Me instalé en mi nuevo trabajo como «Adjunta al Editor» y me dieron más artículos que escribir y menos trabajo de calle, y al cabo de un tiempo, cuando ya llevaba un año trabajando, pude firmar los artículos y «Vivienne Michel» se convirtió en un personaje público y mi sueldo aumentó a veinte guineas. A Len le gustaba la manera como trataba los temas y el hecho de que no tuviera miedo de la gente, y me enseñó muchas cosas sobre redacción: trucos para enganchar al lector desde el primer párrafo, usando frases cortas, evitando el inglés «ortodoxo» y, sobre todo, a escribir sobre las personas. Él lo había aprendido en el Express y siempre me lo estaba echando en cara. Por ejemplo, tenía una manía especial a los autobuses 11 y 22 y siempre los acosaba. Yo empecé una de mis muchas historias sobre ellos: «Los conductores del número 11 se quejan de tener que hacer unos horarios tan duros en las horas punta». Len lo tachó.
—¡Personas, personas, personas! Así es como debería ser: «Frank Donaldson, un despierto joven de veintisiete años, tiene mujer, Gracie, y dos hijos: Bill, de seis años, y Emily, de cinco. Y formula una queja: “No he visto a mis hijos por la noche desde las vacaciones de verano”, me dijo en el pulcro saloncito del número 36 de Bolton Lane. “Cuando vuelvo a casa, ya están en la cama. Verá usted, soy conductor de autobús, del 11, y desde que salieron los nuevos horarios, llevamos una hora de retraso por norma”.» —Len hizo una pausa—. ¿Ves lo que quiero decir? Son las personas las que conducen esos autobuses y son más interesantes que ellos. Ahora sal, encuentra un Frank Donaldson y dale un poco de vida a tu historia.
Supongo que era demagogia barata, un enfoque sensiblero, pero eso es el periodismo y yo estaba en el oficio. Hice lo que me había dicho y mi sección empezó a recibir cartas: de los Donaldson del barrio y de sus mujeres y colegas. Y a los editores les encanta recibir cartas porque hacen que un periódico parezca dinámico y leído.

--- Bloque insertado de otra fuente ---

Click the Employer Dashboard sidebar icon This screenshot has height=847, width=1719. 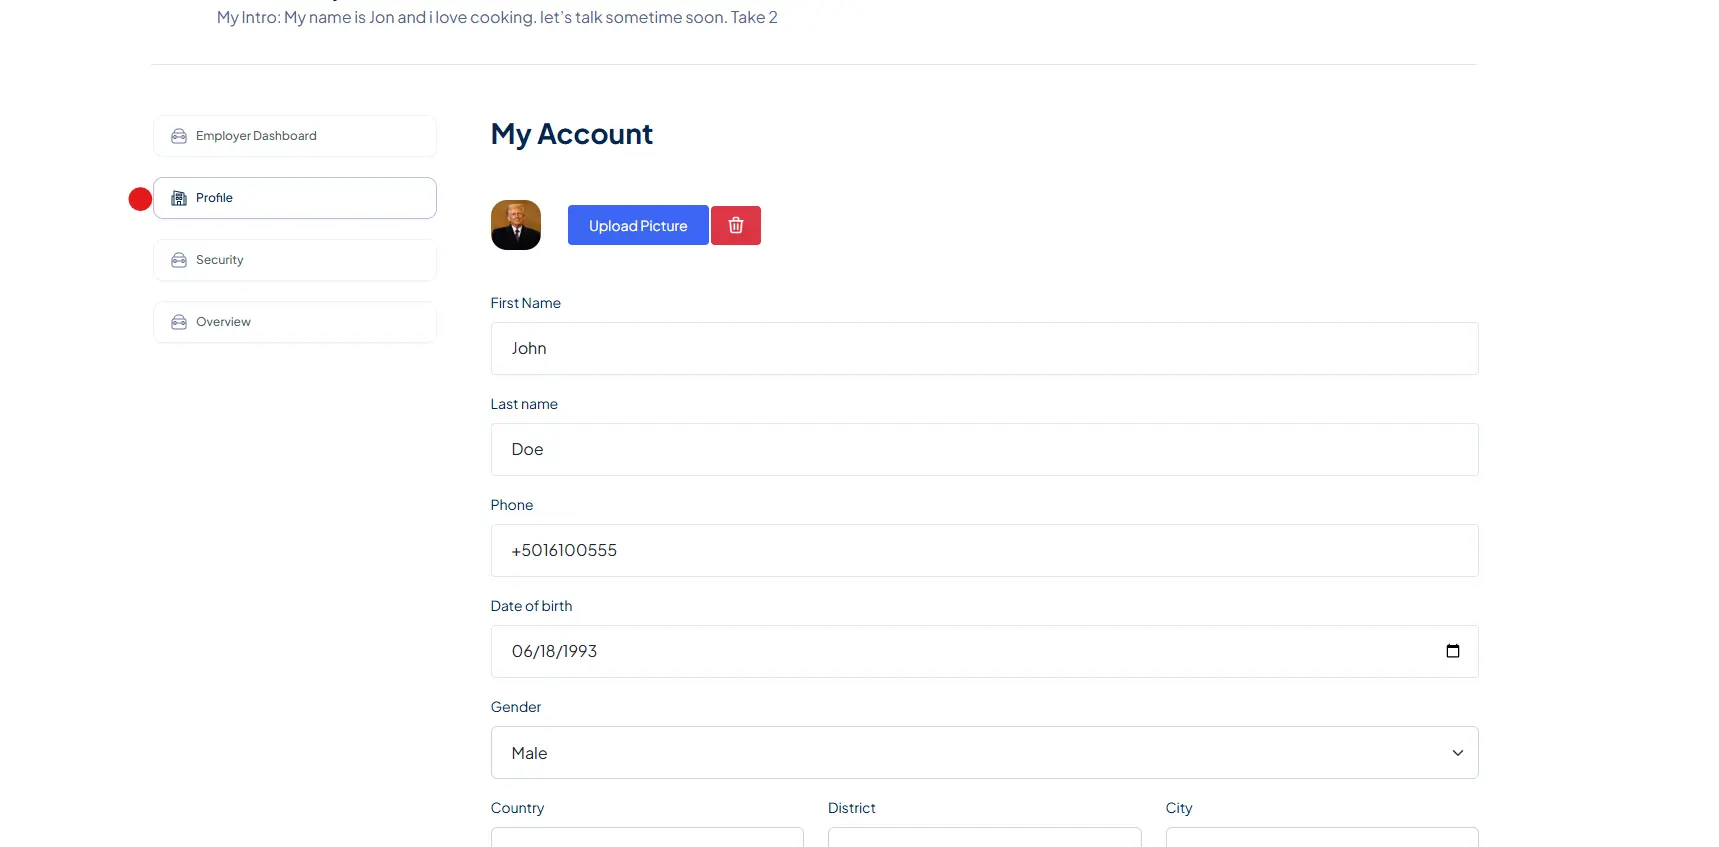click(179, 136)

Me quedé en el Clarion dos años más, hasta que cumplí los veintiuno y empecé a recibir ofertas de los periódicos nacionales, del Express y el Mail, y me pareció que ya era el momento de dejar el barrio y salir al mundo. Todavía vivía con Susan. Ella había conseguido un trabajo en el Foreign Office, en un departamento llamado «Comunicaciones» sobre el que se mostraba muy reservada, y tenía un novio del mismo departamento. Yo sabía que no tardarían mucho en comprometerse y que ella querría todo el piso para ella. Mi propia vida privada era inexistente: una sucesión de amistades sin rumbo y semiaventuras de las que siempre huía. Corría el riesgo de convertirme en una mujer de carrera, insensible aunque con éxito profesional, que fumaba demasiados cigarrillos, bebía demasiados vodkas con tónica y comía sola comida enlatada. Mis dioses, o mejor dicho, mis diosas (Katherine Whitehorn y Penelope Gilliatt estaban fuera de mi alcance), eran Drusilla Beyfus, Verónica Papworth, Jean Campbell, Shirley Lord, Barbara Griggs y Anne Sharpley, las mejores mujeres periodistas, y lo único que deseaba en este mundo era ser tan buena como ellas y nada más.
Y entonces, en una sesión para la prensa del Festival Barroco de Munich, conocí a Kurt Rainer, de la VWZ.